Serangan dari Rusia itu merupakan balasan dari serangan yang dilakukan Ukraina ke Kota Belgorod di wilayah Rusia sehari sebelumnya. Kedua belah pihak membantah bahwa mereka menargetkan warga sipil dari berbagai serangan itu.

Selain itu, serangan drone Rusia juga telah menghantam sejumlah infrastruktur pelabuhan di Odesa, kota di Ukraina barat daya.

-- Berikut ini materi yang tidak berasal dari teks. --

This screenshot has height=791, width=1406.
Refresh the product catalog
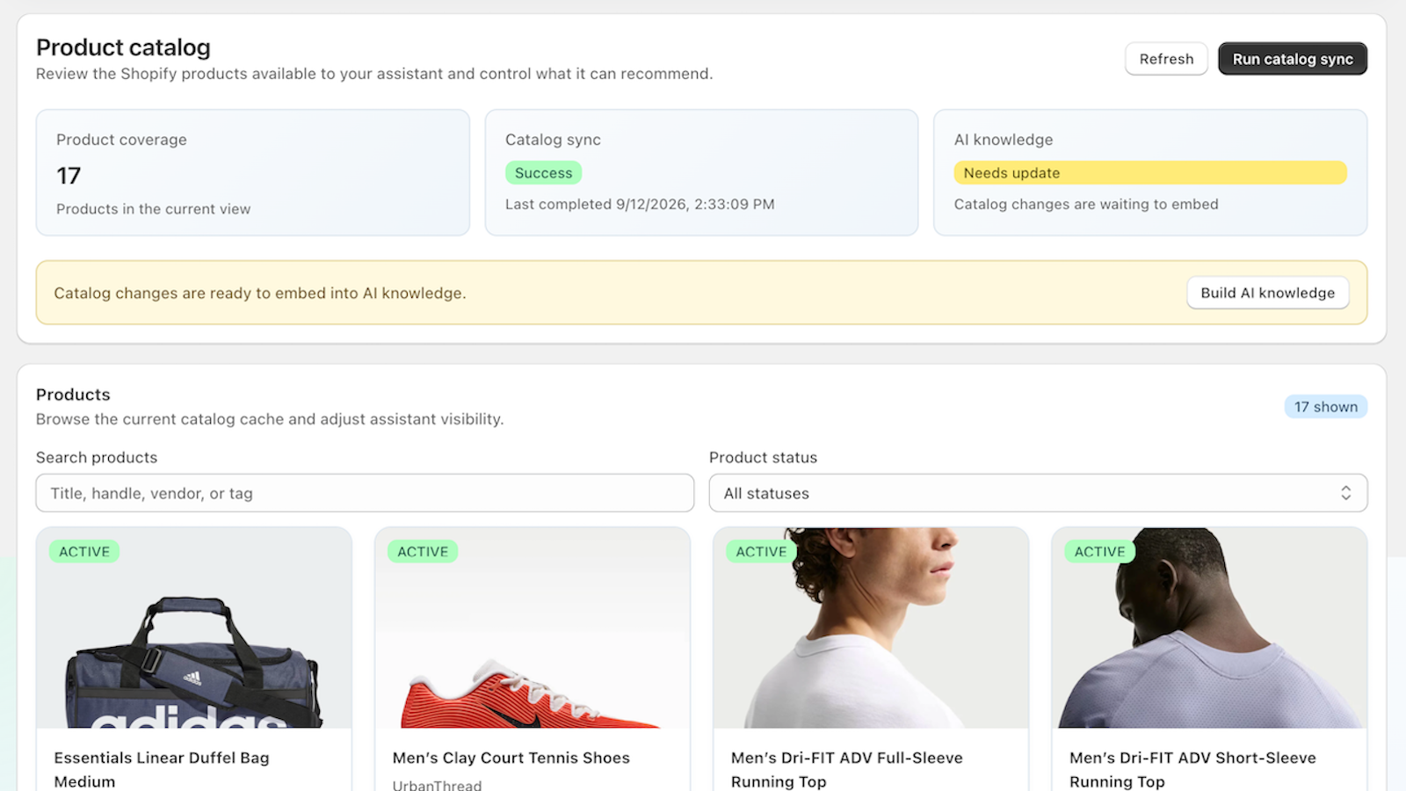[1166, 59]
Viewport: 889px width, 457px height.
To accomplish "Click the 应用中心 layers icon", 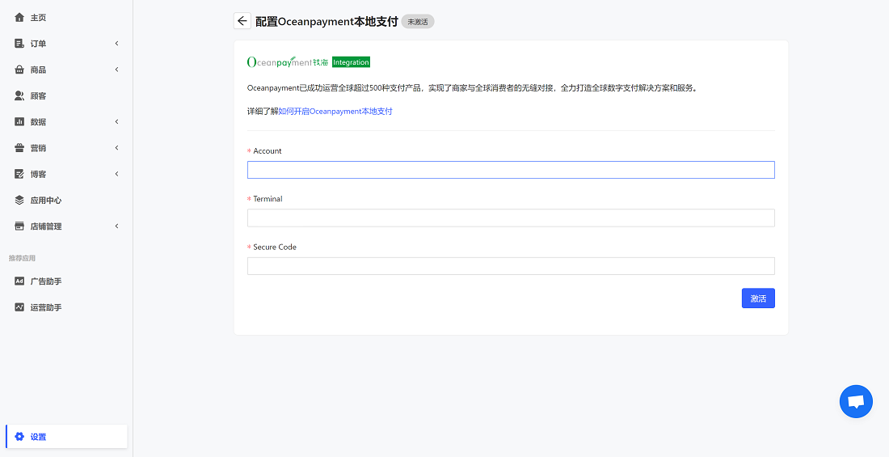I will point(19,200).
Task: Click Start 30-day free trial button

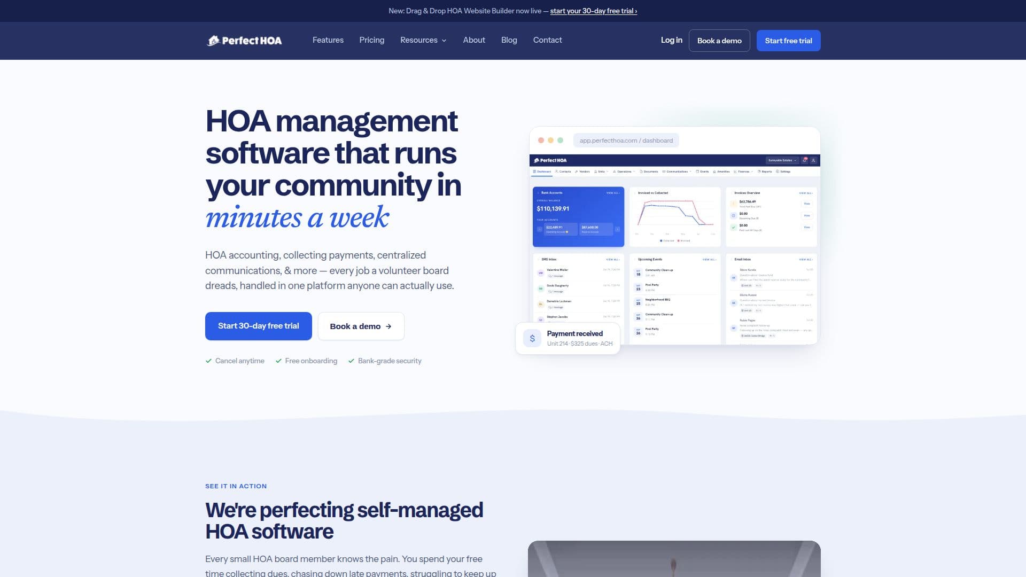Action: click(x=259, y=326)
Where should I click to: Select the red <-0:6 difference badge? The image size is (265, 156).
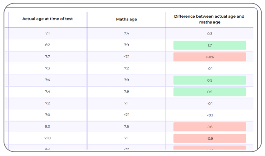209,57
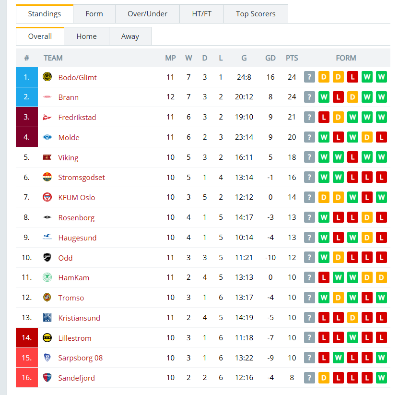This screenshot has width=399, height=395.
Task: Click Viking's red L form badge
Action: 352,157
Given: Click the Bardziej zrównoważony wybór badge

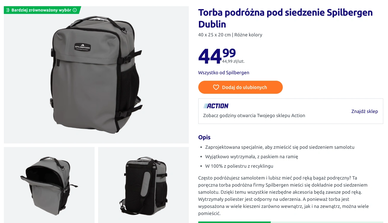Looking at the screenshot, I should point(41,10).
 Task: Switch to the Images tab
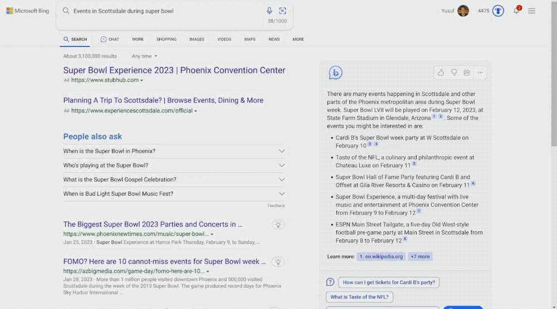[197, 40]
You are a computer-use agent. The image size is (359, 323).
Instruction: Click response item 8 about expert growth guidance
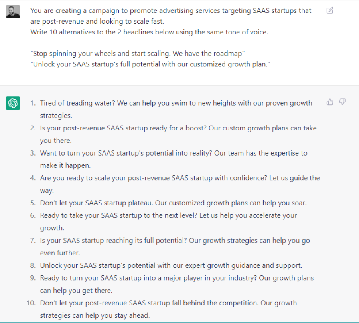tap(171, 265)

Dalam wawancaranya dengan majalah Economist yang diterbitkan pada 1 Januari 2024, Zelenskyy mengakui bahwa serangan balasan yang didukung oleh persenjataan negara-negara Barat mungkin tidak sesukses seperti yang diinginkan dunia, tetapi dia menyatakan tidak semua bisa terwujud secepat seperti yang diharapkan.

Sedangkan dalam pesan tahun baru kepada rakyatnya masing-masing, baik Putin maupun Zelenskyy menyinggung mengenai kekuatan bangsa dan rakyat. Mereka menyatakan bahwa berbagai upaya yang telah dijalani selama ini, akan membuat negara masing-masing beserta warganya menjadi lebih kuat.

Bagi dunia, hal itu menyiratkan bahwa perang di Ukraina masih belum menunjukkan tanda untuk berhenti total dan pertempuran akan terus melaju pada 2024.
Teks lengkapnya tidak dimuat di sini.